* DATA SHOWN:
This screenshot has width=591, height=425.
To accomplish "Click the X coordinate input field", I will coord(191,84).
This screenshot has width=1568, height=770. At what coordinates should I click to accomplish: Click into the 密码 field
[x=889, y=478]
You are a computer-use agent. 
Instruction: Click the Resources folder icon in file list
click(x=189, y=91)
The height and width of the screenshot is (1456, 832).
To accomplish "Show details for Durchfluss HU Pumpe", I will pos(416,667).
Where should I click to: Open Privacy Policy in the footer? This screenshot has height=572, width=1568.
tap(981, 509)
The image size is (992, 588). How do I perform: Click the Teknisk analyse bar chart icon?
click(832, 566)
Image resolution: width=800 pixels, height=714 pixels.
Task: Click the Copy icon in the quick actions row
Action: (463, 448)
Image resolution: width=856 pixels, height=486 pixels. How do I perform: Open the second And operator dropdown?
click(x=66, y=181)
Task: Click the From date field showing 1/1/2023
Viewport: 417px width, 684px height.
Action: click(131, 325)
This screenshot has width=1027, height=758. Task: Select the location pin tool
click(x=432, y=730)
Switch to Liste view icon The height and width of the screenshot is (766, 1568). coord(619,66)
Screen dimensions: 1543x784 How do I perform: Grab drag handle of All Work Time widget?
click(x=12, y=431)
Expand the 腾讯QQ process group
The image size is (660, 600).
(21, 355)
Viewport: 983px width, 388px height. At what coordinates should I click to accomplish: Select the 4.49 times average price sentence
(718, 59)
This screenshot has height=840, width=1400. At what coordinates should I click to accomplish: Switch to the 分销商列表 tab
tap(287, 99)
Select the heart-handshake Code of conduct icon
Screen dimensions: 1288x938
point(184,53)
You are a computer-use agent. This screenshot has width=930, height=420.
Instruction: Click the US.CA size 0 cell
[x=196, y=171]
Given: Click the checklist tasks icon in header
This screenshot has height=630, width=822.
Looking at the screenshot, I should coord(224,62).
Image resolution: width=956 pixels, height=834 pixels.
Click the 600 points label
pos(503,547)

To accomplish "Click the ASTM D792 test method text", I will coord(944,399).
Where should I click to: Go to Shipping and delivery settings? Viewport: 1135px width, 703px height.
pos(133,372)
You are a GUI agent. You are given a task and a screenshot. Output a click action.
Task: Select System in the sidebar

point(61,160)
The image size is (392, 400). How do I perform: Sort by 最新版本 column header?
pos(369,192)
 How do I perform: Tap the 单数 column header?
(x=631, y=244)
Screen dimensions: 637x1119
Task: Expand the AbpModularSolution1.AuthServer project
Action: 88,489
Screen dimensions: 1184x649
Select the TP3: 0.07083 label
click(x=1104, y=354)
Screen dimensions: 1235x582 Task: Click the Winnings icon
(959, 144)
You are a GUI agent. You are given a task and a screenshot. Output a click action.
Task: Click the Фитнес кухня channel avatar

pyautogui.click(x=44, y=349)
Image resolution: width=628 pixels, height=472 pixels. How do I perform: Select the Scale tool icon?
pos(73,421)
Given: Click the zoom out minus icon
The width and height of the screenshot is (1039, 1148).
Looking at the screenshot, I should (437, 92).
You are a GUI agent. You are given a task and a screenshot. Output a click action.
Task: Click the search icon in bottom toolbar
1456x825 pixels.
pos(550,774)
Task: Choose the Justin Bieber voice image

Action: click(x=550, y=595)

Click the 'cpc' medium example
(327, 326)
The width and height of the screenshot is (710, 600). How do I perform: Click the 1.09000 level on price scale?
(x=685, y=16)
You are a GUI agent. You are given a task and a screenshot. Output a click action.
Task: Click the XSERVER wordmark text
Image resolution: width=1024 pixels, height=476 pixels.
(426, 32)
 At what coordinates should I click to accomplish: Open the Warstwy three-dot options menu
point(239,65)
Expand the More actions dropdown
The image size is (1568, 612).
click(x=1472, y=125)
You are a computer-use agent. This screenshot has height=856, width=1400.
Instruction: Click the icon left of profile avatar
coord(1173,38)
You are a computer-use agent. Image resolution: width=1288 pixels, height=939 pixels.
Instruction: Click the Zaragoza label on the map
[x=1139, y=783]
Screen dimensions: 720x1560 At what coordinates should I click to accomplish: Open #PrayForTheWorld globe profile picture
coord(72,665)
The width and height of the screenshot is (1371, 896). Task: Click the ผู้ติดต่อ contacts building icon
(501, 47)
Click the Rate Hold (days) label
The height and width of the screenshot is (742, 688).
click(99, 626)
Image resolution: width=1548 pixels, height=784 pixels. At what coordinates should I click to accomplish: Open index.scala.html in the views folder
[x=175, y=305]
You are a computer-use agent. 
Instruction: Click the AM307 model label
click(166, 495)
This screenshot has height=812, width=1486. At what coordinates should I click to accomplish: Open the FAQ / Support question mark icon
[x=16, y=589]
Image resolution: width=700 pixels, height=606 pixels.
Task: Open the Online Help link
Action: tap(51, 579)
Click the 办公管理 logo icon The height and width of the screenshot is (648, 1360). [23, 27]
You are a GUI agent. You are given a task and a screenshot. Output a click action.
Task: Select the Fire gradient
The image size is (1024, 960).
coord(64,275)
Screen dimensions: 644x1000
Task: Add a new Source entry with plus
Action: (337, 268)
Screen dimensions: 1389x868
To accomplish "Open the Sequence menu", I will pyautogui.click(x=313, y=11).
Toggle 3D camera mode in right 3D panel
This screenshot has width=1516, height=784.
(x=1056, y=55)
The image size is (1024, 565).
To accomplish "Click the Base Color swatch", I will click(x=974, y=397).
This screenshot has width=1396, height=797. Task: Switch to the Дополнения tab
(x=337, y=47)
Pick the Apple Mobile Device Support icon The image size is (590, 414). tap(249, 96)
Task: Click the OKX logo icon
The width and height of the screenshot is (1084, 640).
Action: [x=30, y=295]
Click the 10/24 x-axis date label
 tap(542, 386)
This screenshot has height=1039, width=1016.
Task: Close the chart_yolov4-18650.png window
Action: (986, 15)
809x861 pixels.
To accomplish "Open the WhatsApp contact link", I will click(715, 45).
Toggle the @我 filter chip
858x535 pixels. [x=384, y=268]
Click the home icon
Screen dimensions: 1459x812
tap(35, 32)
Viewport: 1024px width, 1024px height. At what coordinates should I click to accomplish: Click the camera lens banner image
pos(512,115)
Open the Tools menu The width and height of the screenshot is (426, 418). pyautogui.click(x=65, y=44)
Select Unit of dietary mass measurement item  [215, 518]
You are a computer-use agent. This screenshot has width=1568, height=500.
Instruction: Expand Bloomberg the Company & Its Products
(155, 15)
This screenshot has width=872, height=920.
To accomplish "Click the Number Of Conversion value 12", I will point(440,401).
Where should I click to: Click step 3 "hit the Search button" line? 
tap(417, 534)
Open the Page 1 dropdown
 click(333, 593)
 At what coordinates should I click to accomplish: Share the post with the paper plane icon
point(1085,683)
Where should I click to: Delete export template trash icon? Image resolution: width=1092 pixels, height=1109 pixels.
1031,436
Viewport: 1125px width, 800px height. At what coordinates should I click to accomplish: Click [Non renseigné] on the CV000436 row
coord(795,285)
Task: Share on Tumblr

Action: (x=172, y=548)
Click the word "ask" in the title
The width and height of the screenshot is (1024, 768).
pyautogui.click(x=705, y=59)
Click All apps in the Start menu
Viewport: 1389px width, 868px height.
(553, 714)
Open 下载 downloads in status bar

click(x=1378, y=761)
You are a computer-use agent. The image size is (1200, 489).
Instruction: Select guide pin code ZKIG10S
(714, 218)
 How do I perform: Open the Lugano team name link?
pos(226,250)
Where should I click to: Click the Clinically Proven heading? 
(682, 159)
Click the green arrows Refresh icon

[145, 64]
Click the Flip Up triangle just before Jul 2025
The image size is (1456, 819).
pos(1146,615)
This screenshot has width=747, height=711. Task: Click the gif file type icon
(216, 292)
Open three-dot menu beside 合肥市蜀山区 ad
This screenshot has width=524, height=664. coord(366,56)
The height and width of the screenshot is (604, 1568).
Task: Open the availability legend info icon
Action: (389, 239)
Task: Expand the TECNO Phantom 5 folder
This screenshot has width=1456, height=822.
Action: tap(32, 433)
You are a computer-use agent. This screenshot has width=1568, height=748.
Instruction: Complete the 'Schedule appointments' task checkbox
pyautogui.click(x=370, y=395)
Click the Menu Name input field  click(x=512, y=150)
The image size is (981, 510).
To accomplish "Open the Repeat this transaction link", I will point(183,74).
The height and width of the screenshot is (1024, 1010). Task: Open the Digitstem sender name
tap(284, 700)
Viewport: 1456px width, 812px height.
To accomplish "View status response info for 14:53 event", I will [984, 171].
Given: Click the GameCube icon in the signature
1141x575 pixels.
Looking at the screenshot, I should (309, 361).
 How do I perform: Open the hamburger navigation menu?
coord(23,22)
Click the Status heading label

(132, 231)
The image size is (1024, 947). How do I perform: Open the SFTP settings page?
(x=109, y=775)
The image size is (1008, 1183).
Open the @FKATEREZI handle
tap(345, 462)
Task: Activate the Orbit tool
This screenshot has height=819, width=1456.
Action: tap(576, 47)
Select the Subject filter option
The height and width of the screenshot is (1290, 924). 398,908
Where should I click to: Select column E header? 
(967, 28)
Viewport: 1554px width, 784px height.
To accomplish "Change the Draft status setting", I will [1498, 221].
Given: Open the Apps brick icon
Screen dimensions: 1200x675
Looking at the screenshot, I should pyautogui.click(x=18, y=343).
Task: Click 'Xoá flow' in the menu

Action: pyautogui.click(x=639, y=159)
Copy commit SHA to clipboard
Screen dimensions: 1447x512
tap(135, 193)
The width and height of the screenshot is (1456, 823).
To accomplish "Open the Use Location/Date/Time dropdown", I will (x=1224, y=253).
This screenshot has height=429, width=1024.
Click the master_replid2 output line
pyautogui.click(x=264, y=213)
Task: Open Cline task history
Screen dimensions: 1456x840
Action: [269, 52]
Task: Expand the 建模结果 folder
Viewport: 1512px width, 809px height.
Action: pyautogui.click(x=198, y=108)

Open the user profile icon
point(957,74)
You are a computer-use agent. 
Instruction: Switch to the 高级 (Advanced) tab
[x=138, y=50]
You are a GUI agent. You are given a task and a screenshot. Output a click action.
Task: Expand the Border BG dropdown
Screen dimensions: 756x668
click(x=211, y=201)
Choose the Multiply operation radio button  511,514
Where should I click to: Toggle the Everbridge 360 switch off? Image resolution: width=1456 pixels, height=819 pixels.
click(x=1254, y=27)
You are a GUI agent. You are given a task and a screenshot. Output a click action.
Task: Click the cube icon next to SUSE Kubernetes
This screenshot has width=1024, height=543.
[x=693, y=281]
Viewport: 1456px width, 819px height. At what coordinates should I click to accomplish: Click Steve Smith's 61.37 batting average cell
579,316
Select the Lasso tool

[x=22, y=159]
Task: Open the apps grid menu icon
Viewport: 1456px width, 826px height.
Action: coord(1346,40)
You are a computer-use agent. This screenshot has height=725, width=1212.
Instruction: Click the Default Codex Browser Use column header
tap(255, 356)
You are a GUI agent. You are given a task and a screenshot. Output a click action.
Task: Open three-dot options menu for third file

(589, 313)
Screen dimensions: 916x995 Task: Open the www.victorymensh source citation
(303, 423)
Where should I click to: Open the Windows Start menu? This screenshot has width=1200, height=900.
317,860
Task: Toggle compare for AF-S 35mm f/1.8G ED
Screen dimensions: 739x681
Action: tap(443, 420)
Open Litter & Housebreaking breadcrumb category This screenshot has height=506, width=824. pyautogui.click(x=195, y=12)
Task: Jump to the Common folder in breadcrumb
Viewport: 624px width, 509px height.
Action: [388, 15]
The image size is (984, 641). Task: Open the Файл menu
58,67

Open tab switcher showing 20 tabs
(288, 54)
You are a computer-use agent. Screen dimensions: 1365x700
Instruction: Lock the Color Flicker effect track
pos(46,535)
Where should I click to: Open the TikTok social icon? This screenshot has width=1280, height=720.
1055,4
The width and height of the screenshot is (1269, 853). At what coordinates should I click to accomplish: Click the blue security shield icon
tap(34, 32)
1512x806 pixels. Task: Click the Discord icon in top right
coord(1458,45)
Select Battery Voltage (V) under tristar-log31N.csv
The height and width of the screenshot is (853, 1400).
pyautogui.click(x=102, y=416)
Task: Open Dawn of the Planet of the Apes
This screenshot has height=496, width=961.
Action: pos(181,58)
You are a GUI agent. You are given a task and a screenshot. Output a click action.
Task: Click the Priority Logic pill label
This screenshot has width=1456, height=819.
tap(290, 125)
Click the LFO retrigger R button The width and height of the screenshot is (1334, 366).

* YOUR TASK:
Please write out the records word for word, from their first line through the line containing "click(x=189, y=91)", with both ends included.

* RESULT FOR THIS EXERCISE:
This screenshot has width=591, height=425.
To accomplish "Click the X coordinate input field", I will coord(191,84).
This screenshot has width=1568, height=770. At what coordinates should I click to accomplish: Click into the 密码 field
[x=889, y=478]
You are a computer-use agent. 
Instruction: Click the Resources folder icon in file list
click(x=189, y=91)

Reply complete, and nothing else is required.